O presidente teve que superar uma campanha para impedir a legislação liderada pelo bilionário Elon Musk, que financiou sua campanha eleitoral, mas rompeu com ele no mês passado.

Musk disse que investiria dinheiro em campanhas eleitorais para destituir republicanos que apoiam legislação que poderia adicionar trilhões de dólares à dívida nacional.

Trump manteve o discurso que os cortes de impostos do projeto entregarão uma nova era de alto crescimento. No entanto, o maior impacto fiscal de curto prazo da legislação virá da prevenção de um aumento automático nos impostos de renda que entraria em vigor em 2026.

O índice do dólar americano caiu constantemente desde que Trump assumiu o cargo em janeiro, refletindo o nervosismo dos investidores sobre déficits mais altos.
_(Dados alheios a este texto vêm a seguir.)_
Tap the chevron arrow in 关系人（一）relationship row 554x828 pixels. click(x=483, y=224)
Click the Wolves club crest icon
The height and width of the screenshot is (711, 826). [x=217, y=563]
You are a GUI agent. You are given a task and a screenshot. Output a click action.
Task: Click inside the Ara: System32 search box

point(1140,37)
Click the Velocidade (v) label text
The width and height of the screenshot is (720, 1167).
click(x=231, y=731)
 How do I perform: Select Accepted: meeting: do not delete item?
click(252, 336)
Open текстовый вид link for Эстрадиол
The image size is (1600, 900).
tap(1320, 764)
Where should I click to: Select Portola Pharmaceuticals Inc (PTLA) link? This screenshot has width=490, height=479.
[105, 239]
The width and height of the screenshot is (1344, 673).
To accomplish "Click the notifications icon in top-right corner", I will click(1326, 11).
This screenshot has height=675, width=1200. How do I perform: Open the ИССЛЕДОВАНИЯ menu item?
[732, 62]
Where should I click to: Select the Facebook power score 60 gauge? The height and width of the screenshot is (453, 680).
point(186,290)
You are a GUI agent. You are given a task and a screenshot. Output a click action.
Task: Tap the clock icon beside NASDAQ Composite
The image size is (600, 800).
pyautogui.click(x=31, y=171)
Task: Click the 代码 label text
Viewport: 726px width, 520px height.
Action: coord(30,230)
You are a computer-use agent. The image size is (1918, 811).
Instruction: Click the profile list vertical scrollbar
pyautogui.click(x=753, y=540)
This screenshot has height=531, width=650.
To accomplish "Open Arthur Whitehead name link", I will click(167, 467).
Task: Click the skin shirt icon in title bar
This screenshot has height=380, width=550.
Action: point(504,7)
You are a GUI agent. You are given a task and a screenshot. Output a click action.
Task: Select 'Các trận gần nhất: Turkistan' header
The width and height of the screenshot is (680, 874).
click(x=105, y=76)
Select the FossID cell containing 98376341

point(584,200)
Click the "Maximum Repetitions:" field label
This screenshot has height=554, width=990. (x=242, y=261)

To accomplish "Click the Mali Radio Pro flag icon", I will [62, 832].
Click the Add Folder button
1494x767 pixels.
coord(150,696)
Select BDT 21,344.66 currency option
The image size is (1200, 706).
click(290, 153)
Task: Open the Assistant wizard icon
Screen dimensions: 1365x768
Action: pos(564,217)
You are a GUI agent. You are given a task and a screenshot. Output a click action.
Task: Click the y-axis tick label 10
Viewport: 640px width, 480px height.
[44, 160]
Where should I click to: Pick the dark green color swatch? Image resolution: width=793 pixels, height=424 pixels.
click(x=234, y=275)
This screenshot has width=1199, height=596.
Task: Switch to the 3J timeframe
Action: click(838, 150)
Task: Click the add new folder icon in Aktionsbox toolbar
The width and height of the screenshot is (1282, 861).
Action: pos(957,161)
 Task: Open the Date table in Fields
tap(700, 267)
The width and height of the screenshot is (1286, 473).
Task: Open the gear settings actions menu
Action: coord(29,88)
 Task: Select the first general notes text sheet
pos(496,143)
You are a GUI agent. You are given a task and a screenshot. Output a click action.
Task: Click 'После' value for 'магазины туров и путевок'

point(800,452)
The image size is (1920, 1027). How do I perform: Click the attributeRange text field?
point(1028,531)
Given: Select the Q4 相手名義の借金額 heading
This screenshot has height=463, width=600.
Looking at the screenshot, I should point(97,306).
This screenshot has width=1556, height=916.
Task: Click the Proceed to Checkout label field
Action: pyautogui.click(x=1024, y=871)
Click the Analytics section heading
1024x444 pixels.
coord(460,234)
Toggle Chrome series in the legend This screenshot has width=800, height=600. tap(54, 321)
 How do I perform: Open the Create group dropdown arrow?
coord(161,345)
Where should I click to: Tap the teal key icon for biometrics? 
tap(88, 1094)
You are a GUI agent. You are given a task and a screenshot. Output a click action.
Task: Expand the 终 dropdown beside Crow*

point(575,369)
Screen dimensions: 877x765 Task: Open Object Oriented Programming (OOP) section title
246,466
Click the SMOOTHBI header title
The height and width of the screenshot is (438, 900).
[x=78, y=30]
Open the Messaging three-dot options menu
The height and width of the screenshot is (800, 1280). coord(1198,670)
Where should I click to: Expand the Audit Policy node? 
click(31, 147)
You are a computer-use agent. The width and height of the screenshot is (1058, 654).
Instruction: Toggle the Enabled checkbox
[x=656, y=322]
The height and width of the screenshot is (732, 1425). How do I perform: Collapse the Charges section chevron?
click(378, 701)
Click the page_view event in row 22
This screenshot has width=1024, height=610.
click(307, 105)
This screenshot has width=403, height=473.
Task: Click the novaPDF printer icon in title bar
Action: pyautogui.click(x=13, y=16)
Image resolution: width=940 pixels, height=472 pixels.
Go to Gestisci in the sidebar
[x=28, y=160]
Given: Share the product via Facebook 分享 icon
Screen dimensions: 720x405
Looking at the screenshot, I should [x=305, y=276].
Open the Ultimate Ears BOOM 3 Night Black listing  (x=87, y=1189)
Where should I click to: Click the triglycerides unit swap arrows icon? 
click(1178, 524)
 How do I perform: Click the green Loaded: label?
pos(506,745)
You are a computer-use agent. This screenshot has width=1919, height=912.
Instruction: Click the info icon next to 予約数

Mas os preços das ações dos EUA se recuperaram desde uma queda em abril desencadeada pelos planos agressivos de tarifas de Washington.

Apesar das críticas sobre o impacto fiscal do projeto por parte de alguns no mundo corporativo americano, grupos empresariais dos EUA apoiaram amplamente a legislação devido às extensões de cortes de impostos.

No entanto, grupos de energia limpa serão afetados por cortes de subsídios. Hospitais que atendem comunidades de baixa renda dependentes de cuidados de saúde do governo também devem ser afetados negativamente.

Trump, que apresentou a aprovação do projeto como um presente do Dia da Independência dos EUA, planeja realizar um comício na quinta-feira em Des Moines, Iowa, o estado do Meio-Oeste onde ele obteve vitórias iniciais em suas bem-sucedidas campanhas presidenciais de 2016 e 2024.

PRINCIPAIS MEDIDAS DA LEI ORÇAMENTÁRIA DE TRUMP

IMPOSTOS

– Os cortes no imposto de renda aprovados durante o primeiro mandato de Trump (2017-2021) tornam-se permanentes.

– São oferecidas novas deduções fiscais para gorjetas e pagamento de horas extras, uma das grandes promessas de campanha de Trump, mas apenas até 2028.

– Permite que as empresas deduzam os investimentos em pesquisa e desenvolvimento.

– Quadruplica temporariamente a dedução feita pelo governo federal em alguns impostos estaduais e locais.

MEDIDAS CONTRA A IMIGRAÇÃO

– US$ 46,5 bilhões (R$ 252 bilhões) para infraestrutura das fronteiras, para continuar com a construção de um muro separando os Estados Unidos e o México, entre outros.

– US$ 45 bilhões (R$ 243,9 bilhões) para construir um centro de detenção de imigrantes com 100 mil camas.

– Mais fundos para contratar 10 mil agentes para o Serviço de Imigração e Controle de Aduanas (ICE).

CORTES EM ENERGIA LIMPA

– Elimina os créditos fiscais para energias limpas previstos na Lei de Redução da Inflação, promovida por seu antecessor, o democrata Joe Biden.

– Extingue os subsídios federais para projetos de energia eólica e solar se não entrarem em operação antes de 2028 ou se sua construção começar mais de um ano após a promulgação da lei.

– Encerra o benefício fiscal de US$ 7.500 (R$ 40,6 mil) para compra de veículos elétricos.

LIMITE DE ENDIVIDAMENTO

– Aumenta em US$ 5 trilhões (R$ 27,1 trilhões) o limite de endividamento do país, um dos pontos que mais causou conflitos com os defensores da ortodoxia fiscal de seu partido.

SAÚDE E ASSISTÊNCIA SOCIAL

– Restringe o acesso à saúde e à assistência social, particularmente ao programa de seguro médico Medicaid e ao de assistência alimentar Snap.

– Exige que pessoas sem deficiência, menores de 65 anos e sem filhos pequenos, trabalhem pelo menos 80 horas por mês para ter direito ao Medicaid ou Snap.

SAÚDE FEMININA

– Bloqueia por um ano o financiamento federal ao Planned Parenthood, organização de planejamento familiar acusada por setores conservadores de ajudar mulheres a abortar.

OUTRAS DISPOSIÇÕES

– Cria as “Contas Trump”, depósitos bancários onde o Estado coloca US$ 1.000 (R$ 5.420) para cada recém-nascido.

– US$ 25 bilhões (R$ 135,5 bilhões) para o “Domo de Ouro”, o projeto de defesa antimísseis do presidente.

– Os programas espaciais recebem US$ 10 bilhões (R$ 54,2 bilhões), sobretudo para o projeto de chegar a Marte, e US$ 325 milhões (R$ 1,7 bilhão) para retirar de órbita a Estação Espacial Internacional (ISS).

– Cria um novo imposto para universidades com maior capital.